◆ Records supplied
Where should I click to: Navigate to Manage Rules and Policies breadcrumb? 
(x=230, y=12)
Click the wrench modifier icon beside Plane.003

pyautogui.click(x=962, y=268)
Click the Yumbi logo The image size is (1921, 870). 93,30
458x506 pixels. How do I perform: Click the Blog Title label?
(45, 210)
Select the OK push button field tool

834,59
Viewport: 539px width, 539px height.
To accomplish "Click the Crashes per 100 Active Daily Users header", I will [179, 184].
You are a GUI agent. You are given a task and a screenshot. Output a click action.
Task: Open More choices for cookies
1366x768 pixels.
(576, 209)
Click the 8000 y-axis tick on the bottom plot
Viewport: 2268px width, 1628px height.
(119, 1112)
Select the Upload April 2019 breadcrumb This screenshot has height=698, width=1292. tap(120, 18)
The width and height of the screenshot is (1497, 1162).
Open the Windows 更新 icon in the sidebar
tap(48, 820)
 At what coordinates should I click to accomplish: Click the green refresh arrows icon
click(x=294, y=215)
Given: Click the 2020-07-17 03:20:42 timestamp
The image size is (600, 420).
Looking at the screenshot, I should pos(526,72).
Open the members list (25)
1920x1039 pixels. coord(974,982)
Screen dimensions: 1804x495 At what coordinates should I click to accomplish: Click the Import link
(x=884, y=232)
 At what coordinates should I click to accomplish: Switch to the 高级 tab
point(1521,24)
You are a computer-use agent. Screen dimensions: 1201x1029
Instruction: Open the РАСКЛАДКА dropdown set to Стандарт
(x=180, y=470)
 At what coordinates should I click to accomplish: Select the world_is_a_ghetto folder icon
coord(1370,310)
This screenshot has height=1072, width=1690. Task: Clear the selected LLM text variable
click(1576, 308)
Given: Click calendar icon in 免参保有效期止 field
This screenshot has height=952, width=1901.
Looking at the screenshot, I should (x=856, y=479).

◆ Task
All lines above between those holding "Task: Open More choices for cookies" and "The width and", inclusive, must be set down unchanged, and no other line may be included.

◆ Answer box
Task: Open More choices for cookies
1366x768 pixels.
(576, 209)
Click the 8000 y-axis tick on the bottom plot
Viewport: 2268px width, 1628px height.
(119, 1112)
Select the Upload April 2019 breadcrumb This screenshot has height=698, width=1292. tap(120, 18)
The width and height of the screenshot is (1497, 1162).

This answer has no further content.